» **WHAT THIS TASK INVOLVES**:
From the first line to the last, set down the data exactly as given.
───── ENTRIES PROVIDED
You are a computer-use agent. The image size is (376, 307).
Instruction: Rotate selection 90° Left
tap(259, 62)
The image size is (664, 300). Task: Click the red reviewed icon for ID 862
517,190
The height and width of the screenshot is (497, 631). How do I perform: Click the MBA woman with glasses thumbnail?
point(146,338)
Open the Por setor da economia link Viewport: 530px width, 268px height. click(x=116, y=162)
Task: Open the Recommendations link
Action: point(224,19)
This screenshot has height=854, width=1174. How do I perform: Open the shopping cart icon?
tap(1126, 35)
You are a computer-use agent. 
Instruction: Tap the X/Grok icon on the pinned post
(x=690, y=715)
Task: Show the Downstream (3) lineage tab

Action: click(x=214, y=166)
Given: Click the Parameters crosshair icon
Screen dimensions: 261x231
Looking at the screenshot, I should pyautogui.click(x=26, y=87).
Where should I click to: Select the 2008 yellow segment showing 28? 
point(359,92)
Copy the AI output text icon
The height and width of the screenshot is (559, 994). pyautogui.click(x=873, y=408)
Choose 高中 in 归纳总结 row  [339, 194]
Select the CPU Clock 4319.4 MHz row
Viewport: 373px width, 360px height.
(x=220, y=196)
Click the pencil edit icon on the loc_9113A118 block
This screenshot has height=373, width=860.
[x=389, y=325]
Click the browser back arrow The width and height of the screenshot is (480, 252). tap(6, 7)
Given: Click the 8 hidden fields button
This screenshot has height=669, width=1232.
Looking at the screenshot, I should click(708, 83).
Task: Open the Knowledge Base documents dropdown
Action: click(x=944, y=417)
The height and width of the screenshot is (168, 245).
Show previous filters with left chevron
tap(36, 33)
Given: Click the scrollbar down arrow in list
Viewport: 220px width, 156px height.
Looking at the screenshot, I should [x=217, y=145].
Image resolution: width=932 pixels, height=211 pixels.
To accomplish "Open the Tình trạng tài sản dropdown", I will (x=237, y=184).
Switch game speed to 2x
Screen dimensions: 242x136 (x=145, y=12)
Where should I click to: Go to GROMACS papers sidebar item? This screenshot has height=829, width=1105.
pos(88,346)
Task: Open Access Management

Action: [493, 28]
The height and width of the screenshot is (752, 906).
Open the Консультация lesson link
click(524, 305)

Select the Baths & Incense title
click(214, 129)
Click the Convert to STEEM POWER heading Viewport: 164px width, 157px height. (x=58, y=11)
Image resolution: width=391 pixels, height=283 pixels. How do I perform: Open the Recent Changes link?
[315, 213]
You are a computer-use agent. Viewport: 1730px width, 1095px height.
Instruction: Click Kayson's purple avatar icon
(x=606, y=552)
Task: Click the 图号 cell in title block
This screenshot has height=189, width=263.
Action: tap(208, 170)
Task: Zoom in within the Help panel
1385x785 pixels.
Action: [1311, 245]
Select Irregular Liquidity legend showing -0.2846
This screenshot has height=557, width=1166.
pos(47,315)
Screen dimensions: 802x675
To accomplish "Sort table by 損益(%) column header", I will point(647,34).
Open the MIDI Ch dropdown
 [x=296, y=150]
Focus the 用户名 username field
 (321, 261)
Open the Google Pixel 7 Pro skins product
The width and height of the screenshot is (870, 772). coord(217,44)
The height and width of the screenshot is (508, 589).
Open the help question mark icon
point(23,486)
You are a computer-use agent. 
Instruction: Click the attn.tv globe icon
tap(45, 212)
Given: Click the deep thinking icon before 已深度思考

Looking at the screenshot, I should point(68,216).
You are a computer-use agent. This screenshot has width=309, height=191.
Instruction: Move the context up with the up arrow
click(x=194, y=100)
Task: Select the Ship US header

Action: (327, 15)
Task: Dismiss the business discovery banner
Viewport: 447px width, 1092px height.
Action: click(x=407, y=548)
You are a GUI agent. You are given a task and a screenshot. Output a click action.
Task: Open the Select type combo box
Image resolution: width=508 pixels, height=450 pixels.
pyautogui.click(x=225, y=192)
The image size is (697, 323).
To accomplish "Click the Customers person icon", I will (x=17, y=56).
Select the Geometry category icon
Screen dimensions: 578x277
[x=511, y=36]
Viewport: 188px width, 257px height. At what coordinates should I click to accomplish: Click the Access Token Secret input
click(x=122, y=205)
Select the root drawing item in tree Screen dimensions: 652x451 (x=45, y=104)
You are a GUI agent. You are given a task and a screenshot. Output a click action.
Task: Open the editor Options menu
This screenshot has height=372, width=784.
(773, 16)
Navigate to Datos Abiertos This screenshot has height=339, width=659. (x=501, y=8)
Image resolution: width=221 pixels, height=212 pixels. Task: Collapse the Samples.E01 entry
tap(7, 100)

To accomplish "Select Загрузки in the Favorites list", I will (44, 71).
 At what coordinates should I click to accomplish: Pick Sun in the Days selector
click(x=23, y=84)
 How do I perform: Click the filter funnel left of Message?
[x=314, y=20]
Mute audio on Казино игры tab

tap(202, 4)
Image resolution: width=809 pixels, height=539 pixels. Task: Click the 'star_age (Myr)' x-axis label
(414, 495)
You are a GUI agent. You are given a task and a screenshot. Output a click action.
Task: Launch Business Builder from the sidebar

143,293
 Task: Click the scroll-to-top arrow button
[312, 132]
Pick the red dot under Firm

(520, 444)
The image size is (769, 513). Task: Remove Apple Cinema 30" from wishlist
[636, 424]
──────────
» **FINISHED TASK**:
You are a computer-use agent. The image size is (376, 307).
Instruction: Rotate selection 90° Left
tap(259, 62)
The image size is (664, 300). Task: Click the red reviewed icon for ID 862
517,190
The height and width of the screenshot is (497, 631). How do I perform: Click the MBA woman with glasses thumbnail?
point(146,338)
Open the Por setor da economia link Viewport: 530px width, 268px height. click(x=116, y=162)
Task: Open the Recommendations link
Action: point(224,19)
This screenshot has height=854, width=1174. How do I perform: Open the shopping cart icon?
tap(1126, 35)
You are a computer-use agent. 
Instruction: Tap the X/Grok icon on the pinned post
(x=690, y=715)
Task: Show the Downstream (3) lineage tab

Action: click(x=214, y=166)
Given: Click the Parameters crosshair icon
Screen dimensions: 261x231
Looking at the screenshot, I should pyautogui.click(x=26, y=87).
Where should I click to: Select the 2008 yellow segment showing 28? 
point(359,92)
Copy the AI output text icon
The height and width of the screenshot is (559, 994). pyautogui.click(x=873, y=408)
Choose 高中 in 归纳总结 row  [339, 194]
Select the CPU Clock 4319.4 MHz row
Viewport: 373px width, 360px height.
(x=220, y=196)
Click the pencil edit icon on the loc_9113A118 block
This screenshot has height=373, width=860.
[x=389, y=325]
Click the browser back arrow The width and height of the screenshot is (480, 252). tap(6, 7)
Given: Click the 8 hidden fields button
This screenshot has height=669, width=1232.
Looking at the screenshot, I should click(708, 83).
Task: Open the Knowledge Base documents dropdown
Action: click(x=944, y=417)
The height and width of the screenshot is (168, 245).
Show previous filters with left chevron
tap(36, 33)
Given: Click the scrollbar down arrow in list
Viewport: 220px width, 156px height.
Looking at the screenshot, I should [x=217, y=145].
Image resolution: width=932 pixels, height=211 pixels.
To accomplish "Open the Tình trạng tài sản dropdown", I will (x=237, y=184).
Switch game speed to 2x
Screen dimensions: 242x136 (x=145, y=12)
Where should I click to: Go to GROMACS papers sidebar item? This screenshot has height=829, width=1105.
pos(88,346)
Task: Open Access Management

Action: [493, 28]
The height and width of the screenshot is (752, 906).
Open the Консультация lesson link
click(524, 305)

Select the Baths & Incense title
click(214, 129)
Click the Convert to STEEM POWER heading Viewport: 164px width, 157px height. (x=58, y=11)
Image resolution: width=391 pixels, height=283 pixels. How do I perform: Open the Recent Changes link?
[315, 213]
You are a computer-use agent. Viewport: 1730px width, 1095px height.
Instruction: Click Kayson's purple avatar icon
(x=606, y=552)
Task: Click the 图号 cell in title block
This screenshot has height=189, width=263.
Action: tap(208, 170)
Task: Zoom in within the Help panel
1385x785 pixels.
Action: [1311, 245]
Select Irregular Liquidity legend showing -0.2846
This screenshot has height=557, width=1166.
pos(47,315)
Screen dimensions: 802x675
To accomplish "Sort table by 損益(%) column header", I will point(647,34).
Open the MIDI Ch dropdown
 [x=296, y=150]
Focus the 用户名 username field
 (321, 261)
Open the Google Pixel 7 Pro skins product
The width and height of the screenshot is (870, 772). coord(217,44)
The height and width of the screenshot is (508, 589).
Open the help question mark icon
point(23,486)
You are a computer-use agent. 
Instruction: Click the attn.tv globe icon
tap(45, 212)
Given: Click the deep thinking icon before 已深度思考

Looking at the screenshot, I should point(68,216).
You are a computer-use agent. This screenshot has width=309, height=191.
Instruction: Move the context up with the up arrow
click(x=194, y=100)
Task: Select the Ship US header

Action: (327, 15)
Task: Dismiss the business discovery banner
Viewport: 447px width, 1092px height.
Action: click(x=407, y=548)
You are a GUI agent. You are given a task and a screenshot. Output a click action.
Task: Open the Select type combo box
Image resolution: width=508 pixels, height=450 pixels.
pyautogui.click(x=225, y=192)
The image size is (697, 323).
To accomplish "Click the Customers person icon", I will (x=17, y=56).
Select the Geometry category icon
Screen dimensions: 578x277
[x=511, y=36]
Viewport: 188px width, 257px height. At what coordinates should I click to accomplish: Click the Access Token Secret input
click(x=122, y=205)
Select the root drawing item in tree Screen dimensions: 652x451 (x=45, y=104)
You are a GUI agent. You are given a task and a screenshot. Output a click action.
Task: Open the editor Options menu
This screenshot has height=372, width=784.
(773, 16)
Navigate to Datos Abiertos This screenshot has height=339, width=659. (x=501, y=8)
Image resolution: width=221 pixels, height=212 pixels. Task: Collapse the Samples.E01 entry
tap(7, 100)

To accomplish "Select Загрузки in the Favorites list", I will (44, 71).
 At what coordinates should I click to accomplish: Pick Sun in the Days selector
click(x=23, y=84)
 How do I perform: Click the filter funnel left of Message?
[x=314, y=20]
Mute audio on Казино игры tab

tap(202, 4)
Image resolution: width=809 pixels, height=539 pixels. Task: Click the 'star_age (Myr)' x-axis label
(414, 495)
You are a GUI agent. You are given a task and a screenshot. Output a click action.
Task: Launch Business Builder from the sidebar

143,293
 Task: Click the scroll-to-top arrow button
[312, 132]
Pick the red dot under Firm

(520, 444)
The image size is (769, 513). Task: Remove Apple Cinema 30" from wishlist
[636, 424]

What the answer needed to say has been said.